Nader: In care delivery, the impact is direct. We have models running in the emergency room that look for certain critical conditions and provide decision support in front of clinicians. The goal is to make sure that if a patient is being discharged, the system can flag: did you identify this diagnosis? Did you look at this? Because what we don't want is a patient leaving the emergency room with a condition that could have severe consequences if it's missed.
We all hear about cases at other institutions where a misdiagnosis leads to a bad outcome. We want real-time models that continuously run and provide the best advice to clinicians. Not replacing their judgment, but saying, "Hey, you may have overlooked this. Please take another look." For that to work, the models need real-time data. And that requires the data platform to support real-time feeds so the models can operate on current information and provide just-in-time insight.
Aly: How has AI transformed how your organization approaches analytics and BI strategy?
Nader: I believe analytics is three layers. First, you do have to provide some basic visualization. You can't just say, "What do you want to look at?" People need some structured starting points. Second, you add the conversational layer, tools like Genie, where people can get curious and ask deeper questions. And third, you need to be able to deliver the answer in different forms depending on the user: Sometimes it's a direct fact, sometimes it's a visualization, and sometimes it's a few numbers on a screen.
What's powerful about where we are now is that for the first time in human-machine history, we can actually talk to machines in human terms, the way you'd ask a colleague. That clearly has a place.

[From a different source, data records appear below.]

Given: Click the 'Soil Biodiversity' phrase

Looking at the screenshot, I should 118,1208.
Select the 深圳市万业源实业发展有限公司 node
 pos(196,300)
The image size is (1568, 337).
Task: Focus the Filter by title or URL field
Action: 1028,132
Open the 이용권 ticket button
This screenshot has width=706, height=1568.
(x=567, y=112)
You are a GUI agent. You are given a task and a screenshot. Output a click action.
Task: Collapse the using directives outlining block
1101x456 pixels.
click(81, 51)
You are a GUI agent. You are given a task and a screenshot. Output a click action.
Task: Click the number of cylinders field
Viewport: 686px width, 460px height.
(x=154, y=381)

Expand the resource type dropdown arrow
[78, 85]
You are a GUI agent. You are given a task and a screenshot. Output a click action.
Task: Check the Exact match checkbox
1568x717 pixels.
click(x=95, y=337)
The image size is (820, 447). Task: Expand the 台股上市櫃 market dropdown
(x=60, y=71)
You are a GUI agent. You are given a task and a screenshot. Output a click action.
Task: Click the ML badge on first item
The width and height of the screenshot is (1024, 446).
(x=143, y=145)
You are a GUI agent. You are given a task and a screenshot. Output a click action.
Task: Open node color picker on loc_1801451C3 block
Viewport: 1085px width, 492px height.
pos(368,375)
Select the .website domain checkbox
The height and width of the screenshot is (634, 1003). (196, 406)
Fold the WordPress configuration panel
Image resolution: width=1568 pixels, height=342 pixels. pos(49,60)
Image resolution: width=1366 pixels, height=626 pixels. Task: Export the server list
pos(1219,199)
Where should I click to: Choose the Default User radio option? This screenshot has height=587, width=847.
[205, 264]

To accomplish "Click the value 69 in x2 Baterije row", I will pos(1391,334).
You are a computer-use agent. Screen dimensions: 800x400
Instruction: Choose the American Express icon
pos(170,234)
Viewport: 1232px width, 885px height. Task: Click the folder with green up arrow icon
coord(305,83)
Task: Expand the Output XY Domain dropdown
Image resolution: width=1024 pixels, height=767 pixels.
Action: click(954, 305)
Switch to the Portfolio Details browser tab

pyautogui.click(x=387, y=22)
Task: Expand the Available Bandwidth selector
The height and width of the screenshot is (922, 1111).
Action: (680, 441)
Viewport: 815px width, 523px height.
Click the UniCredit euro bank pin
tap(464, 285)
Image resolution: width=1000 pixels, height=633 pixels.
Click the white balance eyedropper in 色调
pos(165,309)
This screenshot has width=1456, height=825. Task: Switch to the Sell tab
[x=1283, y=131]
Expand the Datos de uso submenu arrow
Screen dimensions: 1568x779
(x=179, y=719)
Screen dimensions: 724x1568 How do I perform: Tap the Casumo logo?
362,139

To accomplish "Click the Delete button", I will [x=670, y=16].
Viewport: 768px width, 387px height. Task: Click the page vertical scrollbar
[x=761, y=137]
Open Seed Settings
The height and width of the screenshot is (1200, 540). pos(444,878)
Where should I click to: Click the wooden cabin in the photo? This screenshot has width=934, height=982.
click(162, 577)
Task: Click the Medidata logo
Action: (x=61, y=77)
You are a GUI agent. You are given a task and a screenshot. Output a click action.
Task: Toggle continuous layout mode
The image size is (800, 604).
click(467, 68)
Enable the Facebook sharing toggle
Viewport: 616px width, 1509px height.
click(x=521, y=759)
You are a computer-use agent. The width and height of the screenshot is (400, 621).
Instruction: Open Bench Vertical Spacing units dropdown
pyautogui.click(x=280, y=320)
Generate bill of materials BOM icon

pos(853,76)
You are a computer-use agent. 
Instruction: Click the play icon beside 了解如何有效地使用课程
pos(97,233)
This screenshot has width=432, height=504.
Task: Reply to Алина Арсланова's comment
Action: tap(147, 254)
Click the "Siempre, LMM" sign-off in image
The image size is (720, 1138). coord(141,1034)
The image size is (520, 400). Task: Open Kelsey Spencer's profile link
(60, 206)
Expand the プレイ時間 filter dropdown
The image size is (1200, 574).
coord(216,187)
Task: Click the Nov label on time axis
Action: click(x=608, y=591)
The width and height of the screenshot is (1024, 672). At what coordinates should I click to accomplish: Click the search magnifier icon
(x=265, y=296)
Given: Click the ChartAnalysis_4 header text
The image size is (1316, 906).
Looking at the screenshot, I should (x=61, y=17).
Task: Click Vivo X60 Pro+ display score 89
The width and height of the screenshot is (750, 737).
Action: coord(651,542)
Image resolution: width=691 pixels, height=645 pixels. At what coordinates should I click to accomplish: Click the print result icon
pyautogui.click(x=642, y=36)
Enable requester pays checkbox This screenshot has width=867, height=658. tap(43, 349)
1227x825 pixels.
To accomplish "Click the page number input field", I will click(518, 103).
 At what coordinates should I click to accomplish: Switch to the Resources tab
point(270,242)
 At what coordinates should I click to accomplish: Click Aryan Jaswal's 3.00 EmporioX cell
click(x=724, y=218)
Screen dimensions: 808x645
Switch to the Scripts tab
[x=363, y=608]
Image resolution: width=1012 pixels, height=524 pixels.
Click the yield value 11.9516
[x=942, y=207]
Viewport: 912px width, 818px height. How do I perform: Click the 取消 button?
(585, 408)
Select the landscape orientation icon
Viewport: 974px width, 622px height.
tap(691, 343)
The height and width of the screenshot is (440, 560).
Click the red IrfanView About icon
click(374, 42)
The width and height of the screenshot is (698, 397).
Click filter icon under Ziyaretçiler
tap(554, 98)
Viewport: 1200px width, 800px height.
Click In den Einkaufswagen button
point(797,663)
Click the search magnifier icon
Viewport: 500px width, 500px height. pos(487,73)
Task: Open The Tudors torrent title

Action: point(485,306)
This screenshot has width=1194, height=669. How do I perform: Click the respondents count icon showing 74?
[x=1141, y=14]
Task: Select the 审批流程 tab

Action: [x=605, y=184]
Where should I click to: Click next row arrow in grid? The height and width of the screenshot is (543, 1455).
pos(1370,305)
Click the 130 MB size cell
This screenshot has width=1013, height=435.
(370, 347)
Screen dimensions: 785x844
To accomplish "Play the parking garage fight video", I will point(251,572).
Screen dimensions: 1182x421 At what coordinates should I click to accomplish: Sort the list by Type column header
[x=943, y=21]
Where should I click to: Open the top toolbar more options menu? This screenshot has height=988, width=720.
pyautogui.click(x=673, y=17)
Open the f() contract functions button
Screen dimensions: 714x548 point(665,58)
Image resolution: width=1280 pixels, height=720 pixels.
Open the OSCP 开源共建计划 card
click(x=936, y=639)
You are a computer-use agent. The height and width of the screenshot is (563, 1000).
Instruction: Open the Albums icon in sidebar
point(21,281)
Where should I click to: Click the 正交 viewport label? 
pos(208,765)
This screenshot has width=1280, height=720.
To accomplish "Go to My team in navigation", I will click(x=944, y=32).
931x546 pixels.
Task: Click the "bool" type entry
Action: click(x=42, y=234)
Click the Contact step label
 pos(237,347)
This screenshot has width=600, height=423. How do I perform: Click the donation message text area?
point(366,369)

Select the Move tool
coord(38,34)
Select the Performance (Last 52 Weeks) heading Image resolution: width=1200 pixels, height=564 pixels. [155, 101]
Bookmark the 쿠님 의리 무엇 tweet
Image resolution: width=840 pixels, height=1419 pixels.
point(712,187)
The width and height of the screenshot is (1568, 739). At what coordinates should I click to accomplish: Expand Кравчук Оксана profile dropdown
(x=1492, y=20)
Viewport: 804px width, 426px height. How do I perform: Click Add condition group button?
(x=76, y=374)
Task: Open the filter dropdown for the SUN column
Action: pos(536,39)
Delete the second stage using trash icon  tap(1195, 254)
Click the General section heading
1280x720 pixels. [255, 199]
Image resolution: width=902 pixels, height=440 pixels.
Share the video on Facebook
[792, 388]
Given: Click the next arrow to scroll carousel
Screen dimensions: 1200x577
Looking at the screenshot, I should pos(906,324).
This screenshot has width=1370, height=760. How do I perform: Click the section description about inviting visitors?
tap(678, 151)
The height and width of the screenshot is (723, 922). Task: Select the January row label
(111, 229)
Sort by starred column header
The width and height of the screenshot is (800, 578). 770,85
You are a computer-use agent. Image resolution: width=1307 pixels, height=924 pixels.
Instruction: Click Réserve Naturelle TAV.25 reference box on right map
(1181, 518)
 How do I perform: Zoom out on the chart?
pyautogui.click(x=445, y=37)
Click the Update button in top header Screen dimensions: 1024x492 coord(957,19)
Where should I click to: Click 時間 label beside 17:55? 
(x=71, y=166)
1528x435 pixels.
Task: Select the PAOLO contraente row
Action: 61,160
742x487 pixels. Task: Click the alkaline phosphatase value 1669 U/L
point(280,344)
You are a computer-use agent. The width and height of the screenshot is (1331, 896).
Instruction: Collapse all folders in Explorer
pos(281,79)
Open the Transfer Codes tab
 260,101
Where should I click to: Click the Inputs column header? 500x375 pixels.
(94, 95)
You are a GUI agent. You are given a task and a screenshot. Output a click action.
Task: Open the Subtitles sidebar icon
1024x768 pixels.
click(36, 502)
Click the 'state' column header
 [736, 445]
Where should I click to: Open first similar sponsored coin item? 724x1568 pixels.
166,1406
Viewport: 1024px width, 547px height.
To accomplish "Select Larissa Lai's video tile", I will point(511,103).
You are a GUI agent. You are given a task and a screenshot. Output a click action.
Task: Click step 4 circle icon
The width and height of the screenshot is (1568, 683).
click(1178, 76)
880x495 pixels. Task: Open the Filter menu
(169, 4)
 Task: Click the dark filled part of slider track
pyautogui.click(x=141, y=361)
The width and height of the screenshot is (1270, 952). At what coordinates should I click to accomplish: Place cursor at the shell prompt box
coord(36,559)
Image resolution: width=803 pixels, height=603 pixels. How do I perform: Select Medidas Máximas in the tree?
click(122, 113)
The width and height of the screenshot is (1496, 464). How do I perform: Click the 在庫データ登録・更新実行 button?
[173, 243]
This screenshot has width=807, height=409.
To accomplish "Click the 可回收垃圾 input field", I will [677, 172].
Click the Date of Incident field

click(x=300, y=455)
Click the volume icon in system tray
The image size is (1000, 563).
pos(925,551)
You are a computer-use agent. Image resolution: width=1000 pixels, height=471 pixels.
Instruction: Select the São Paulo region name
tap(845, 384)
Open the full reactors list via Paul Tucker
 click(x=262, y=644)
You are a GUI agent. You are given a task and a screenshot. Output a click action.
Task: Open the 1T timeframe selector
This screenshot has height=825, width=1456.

But I'd advise everyone to think about where it makes sense and to what degree. Don't replace your visualization entirely. Add the conversational layer so people can get curious, ask more questions, and help themselves in a simple way.
Aly: The pace of AI development can be paralyzing for many leaders. How do you balance the need for a stable long-term strategy with the reality that the technology might look completely different six months from now?
Nader: First, accept the unpredictability of AI. You're going to wake up tomorrow, and something new will have arrived. The tools and technology will continue to change. Don't get hung up on that. Find good partners who can grow their platform as part of the change, and focus on value creation.
Whether you're delivering safe, high-quality care, improving operational efficiency, or making the patient experience better, that's the value. Go after it with the capabilities that exist today, and then continue to evolve. And the other piece is to educate yourself. Part of what makes people hesitant is that they don't feel like they understand what's happening. You have to stay in the know as best you can, because that helps you make better decisions as the market evolves, especially at the pace it's moving now.
NYU Langone's early and intentional approach is the key takeaway from this discussion. The clean water metaphor captures something important. Organizations that invest in filtering dirty data downstream are always playing catch-up. The ones that fix it at the transactional layer, even though it takes longer and costs more upfront, build a foundation that every subsequent investment, from analytics to AI to real-time clinical decision support, can reliably build on. In a setting where the stakes are patient safety, that discipline isn't optional.